Siegbert Salomon Prawer (15 February 1925 – 5 April 2012) was Taylor Professor of the German Language and Literature at the University of Oxford.

==Life and works==
Prawer was born on 15 February 1925 in Cologne, Germany, to Jewish parents Marcus and Eleanora (Cohn) Prawer. Marcus was a lawyer from Poland and Eleanora's father was cantor of Cologne's largest synagogue. His sister Ruth was born in 1927. The family fled the Nazi regime in 1939, emigrating to Britain.

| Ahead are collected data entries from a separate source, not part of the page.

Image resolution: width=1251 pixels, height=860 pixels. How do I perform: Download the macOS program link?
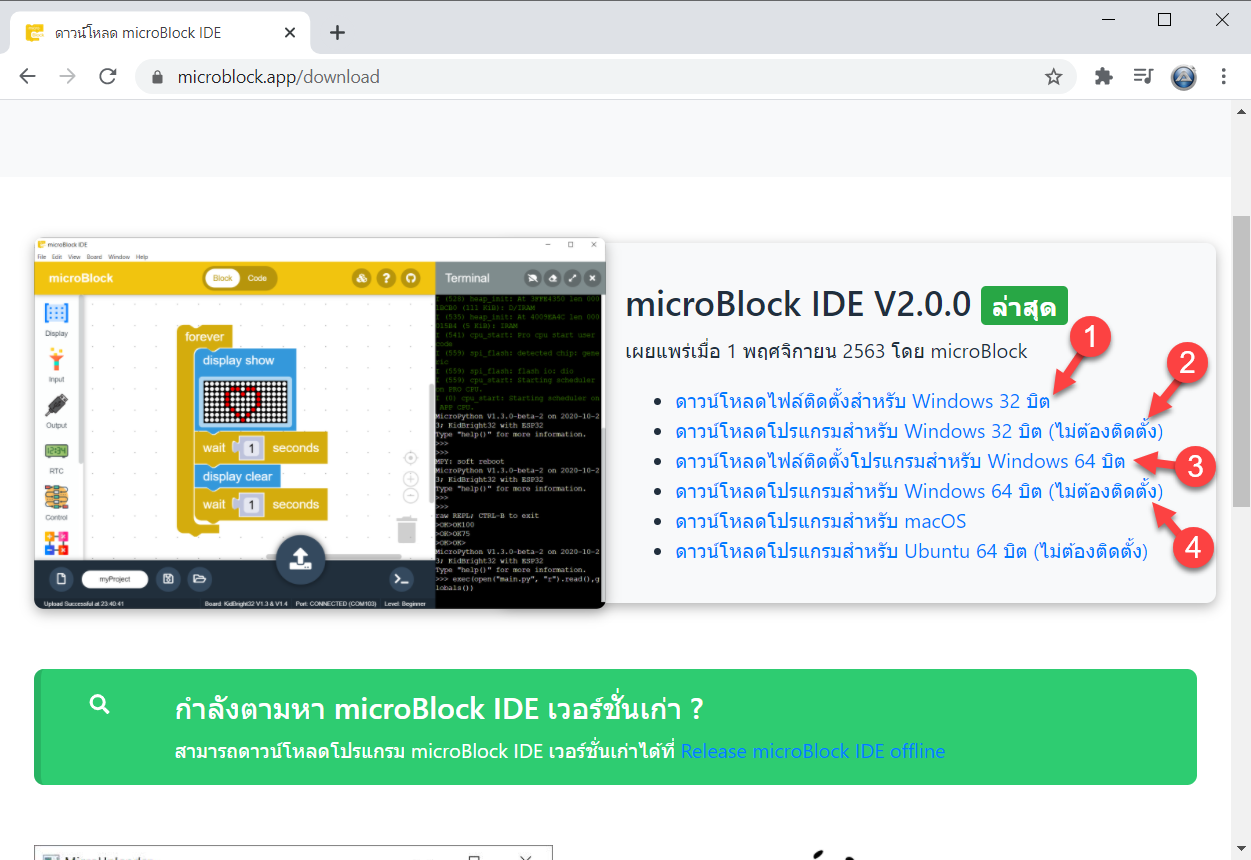820,522
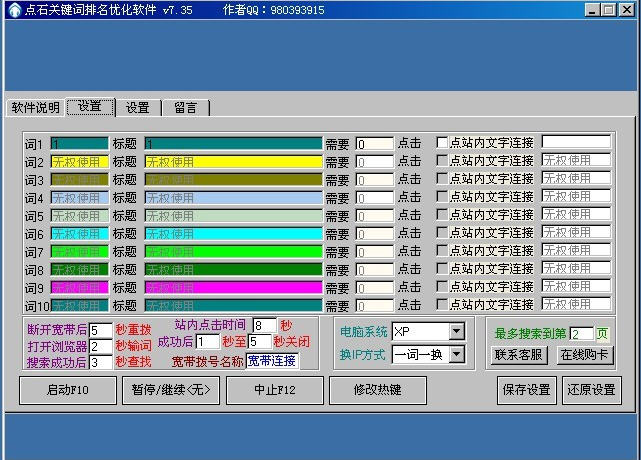Screen dimensions: 641x460
Task: Toggle 点站内文字连接 checkbox in row 词5
Action: [442, 215]
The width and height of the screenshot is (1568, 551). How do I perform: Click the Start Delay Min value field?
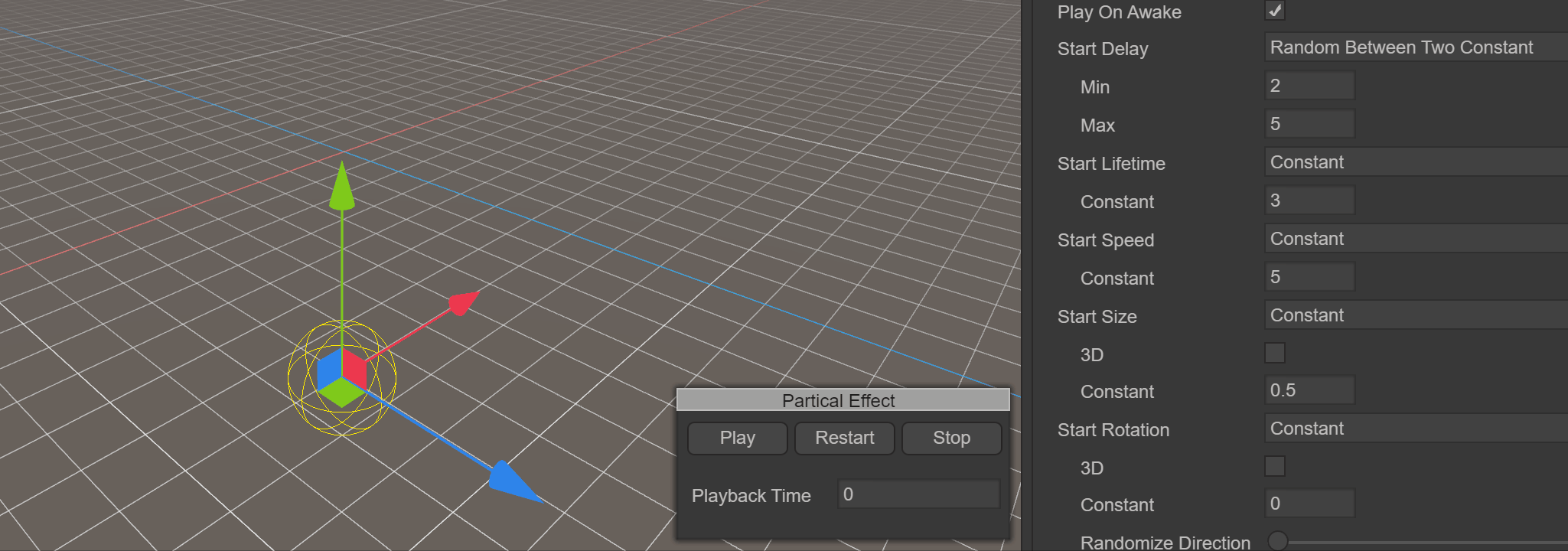point(1309,86)
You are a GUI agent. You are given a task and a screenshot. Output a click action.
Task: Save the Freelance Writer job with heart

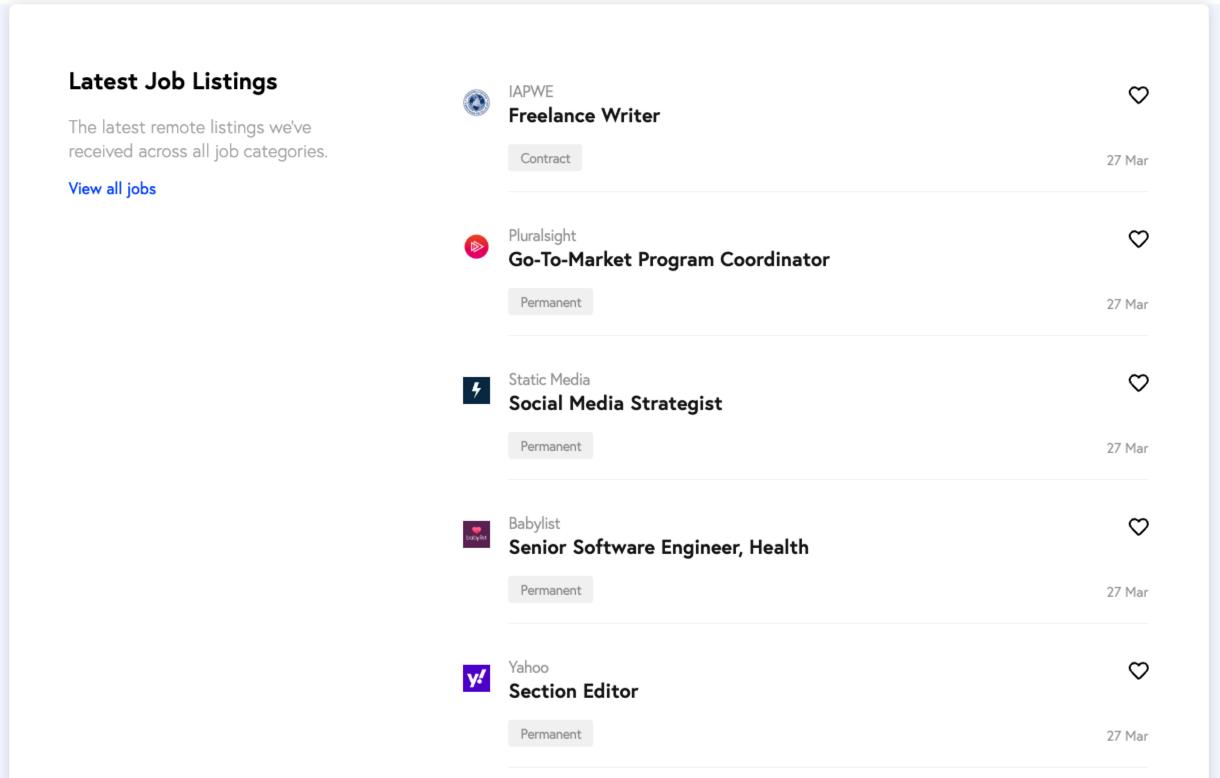pyautogui.click(x=1138, y=95)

Educated at King Henry VIII School, Coventry, and Jesus College, Cambridge, he was lecturer at the University of Birmingham from 1948 to 1963, Professor of German at Westfield College, London, from 1964, and became Taylor Professor of the German Language and Literature at the University of Oxford in 1969. He was awarded his PhD by Birmingham University in 1953 (PhD, University of Birmingham, Department of German, 1953, 'A critical analysis of 24 consecutive poems from Heine's Romanzero').

He was a Fellow (then an Honorary Fellow) of Queen's College, Oxford, and an Honorary Fellow of Jesus College, Cambridge.

He had academic interests in German poetry and lieder, Romantic German literature, especially E. T. A. Hoffmann and Heinrich Heine, comparative literature and also in film, particularly horror films.

His sister was the writer Ruth Prawer Jhabvala. He made a cameo appearance in the Merchant-Ivory film Howards End (for which his sister wrote the Academy Award-winning screenplay).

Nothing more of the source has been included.